With so many compliance regulations requiring a penetration test, unsophisticated organizations seeking to cover only their bases view pen testing as an all-purpose security curative. If you're an organization that seeks to use pen testing instead of monitoring or vulnerability management, odds are you suffer from check-box compliance.
"If a company wanted to do the bare minimum, they could hire unsophisticated penetration testers and, when they don’t break in, claim 100 percent security," Gula says. "Of course, this type of penetration test is not a substitute for a full audit."
5. Using tools geared for forensics rather than prevention.
Unduly focusing on monitoring tools for the sake of establishing audit trails, without ever thinking about attack prevention, is a strong signal that your organization has its head so far in the regulations that it has forgotten the reason they're there in the first place.
"Most compliance regulations do not have security enforcement restrictions; they mainly focus on monitoring," says David Maman, CTO of GreenSQL. "Having a monitoring system instead of a prevention system is a modern take on closing the barn door after the cows have gotten out."
6. Confusing logging and log storage with monitoring.
Nevertheless, monitoring still does have a place in the overall risk-management framework.
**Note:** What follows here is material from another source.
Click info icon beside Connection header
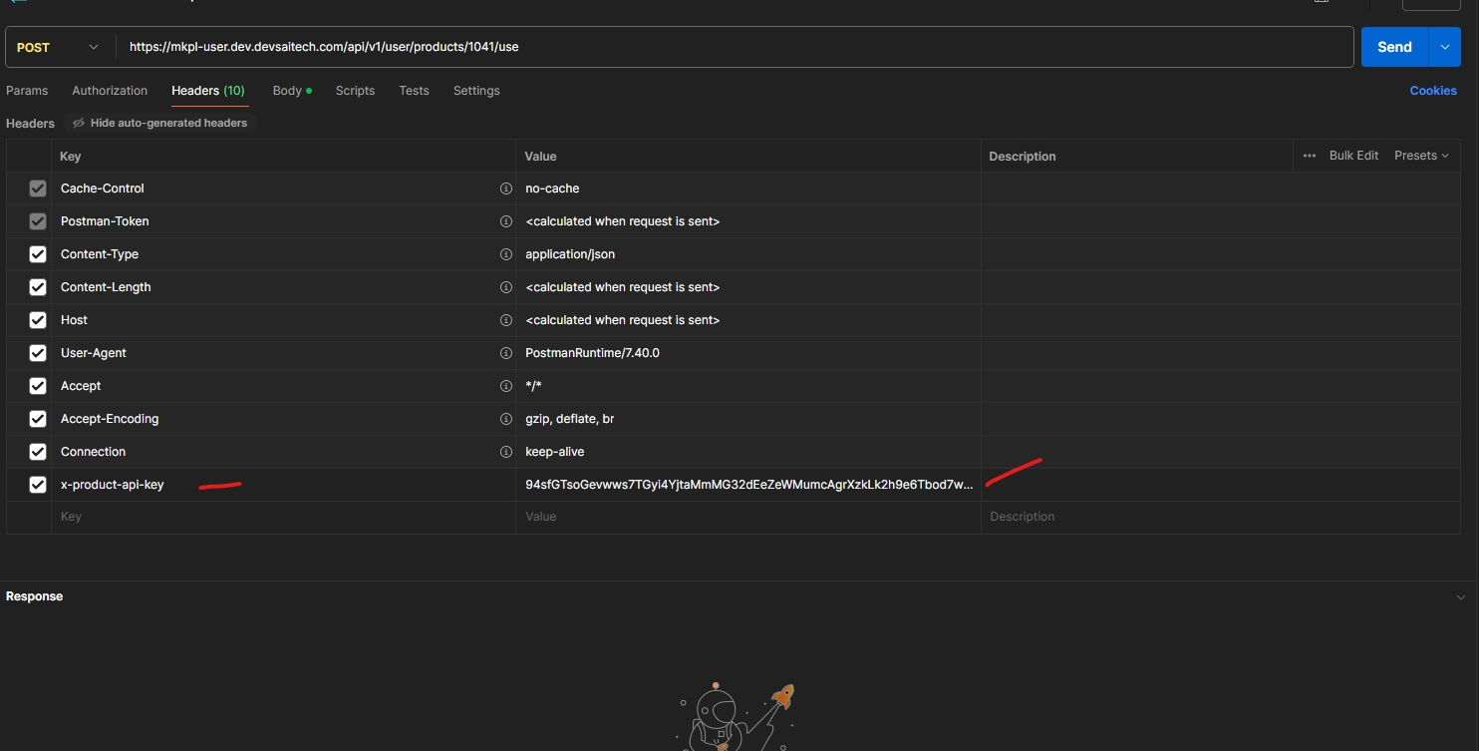1479x751 pixels. click(505, 452)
The problem is that most organizations confuse logging and log storage with effective monitoring.
"It can be very difficult for any size network to have a reliable logging infrastructure, and this is required by lots of compliance regulations," Gula says. "However, getting logs is much different than analyzing logs and looking for evidence of attacks and abuse."
7. Overbuying to get a specific compliance-oriented feature.
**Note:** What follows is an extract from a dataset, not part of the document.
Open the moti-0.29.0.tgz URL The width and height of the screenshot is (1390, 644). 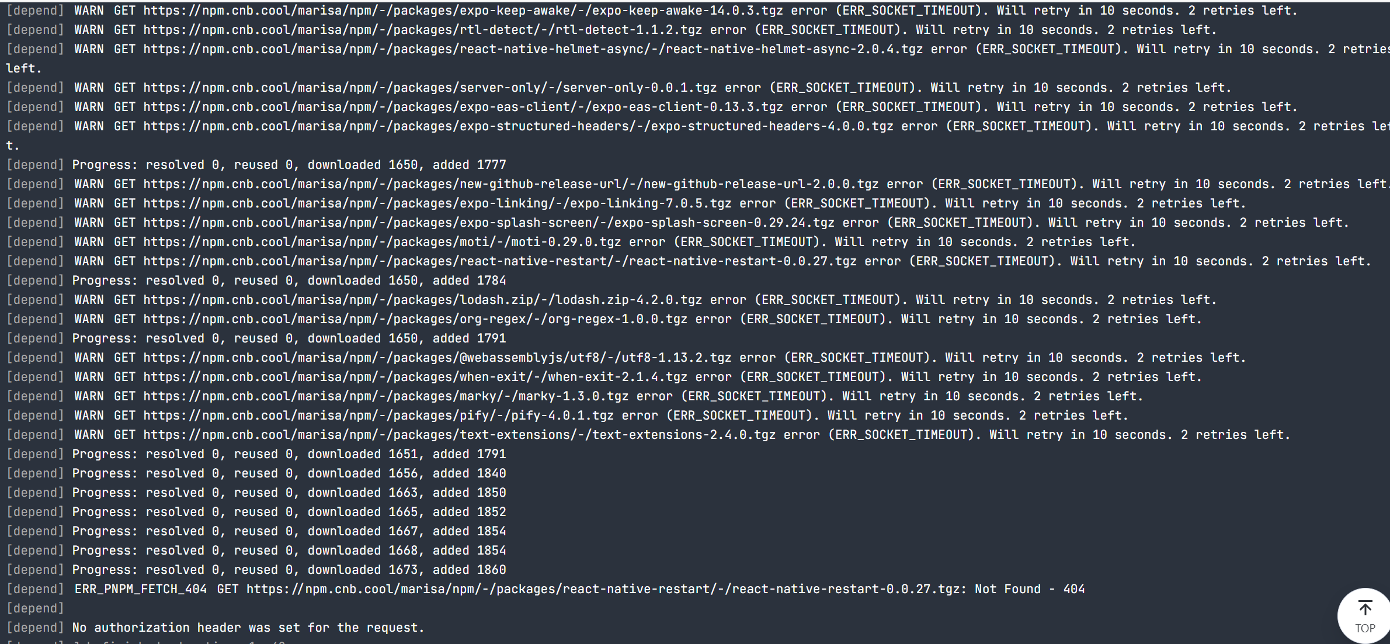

If your organization spends significant amounts of dough on tools that duplicate security features sported by tools they've already purchased just so you can nab one specific compliance-focused feature, then that's a dead giveaway you've fallen in the chec-kbox compliance trap, says Marcus Carey, security researcher at Rapid7.
It happens all the time, Carey says. "You call up a vendor because they're the only one that does X that you specifically need to satisfy some specific requirement of the regulation," he says. "You discover you can't buy X alone, so you end spending six figures on a solution that duplicates most of what you already have installed."
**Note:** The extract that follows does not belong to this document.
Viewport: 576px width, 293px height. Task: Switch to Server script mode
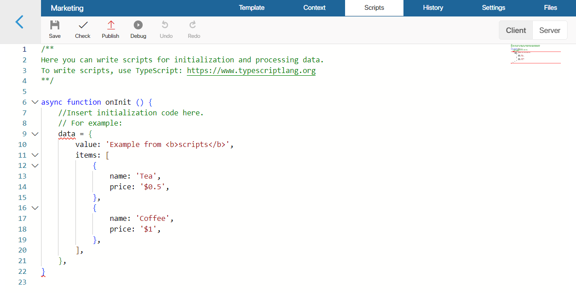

8. Generating a low access revocation rate.
Making information accessible on a need-to-know basis is a security fundamental, which is why access reviews are often included within so many regulatory requirements. Unfortunately, though, most check-box compliance organizations perform these perfunctorily to cover their derrieres. So unless your organization is extremely mature in its security processes, if an access review doesn't yield many changes, it was probably done just to satisfy requirements, Garbis says.
"If an organization is doing a good job of meeting compliance goals, each review process should generate a not-insignificant number of changes that have to be fulfilled," he says. "If a review process generates a very low number of follow-up changes, it's likely that this was a check-box review."
9. Spending more on system maintenance than security operation.
Check-box compliance tends to lure organizations into tons of make-work projects, so that in the long run they end up spending more time maintaining systems they buy to check those boxes than they do in actually making sure the organization stays secure, Carey says.
"[These] organizations have to hire full-time employees dedicated to systems that don't work," he says, "so they have a huge capital expense, man hours, and consulting hours on something that is effectively useless."
10. Systems cause more audit problems than solutions.
In the same vein, Carey says these check-box-prone organizations also tend to see more audit problems come out of their compliance systems than solutions.
"I see misconfigured or poorly designed systems causing a nightmare for organizations trying to explain every false-positive to an auditor," he says. "It's unfortunate the solution they bought to pass audits can ruin them when they actually procure it. That's a double whammy."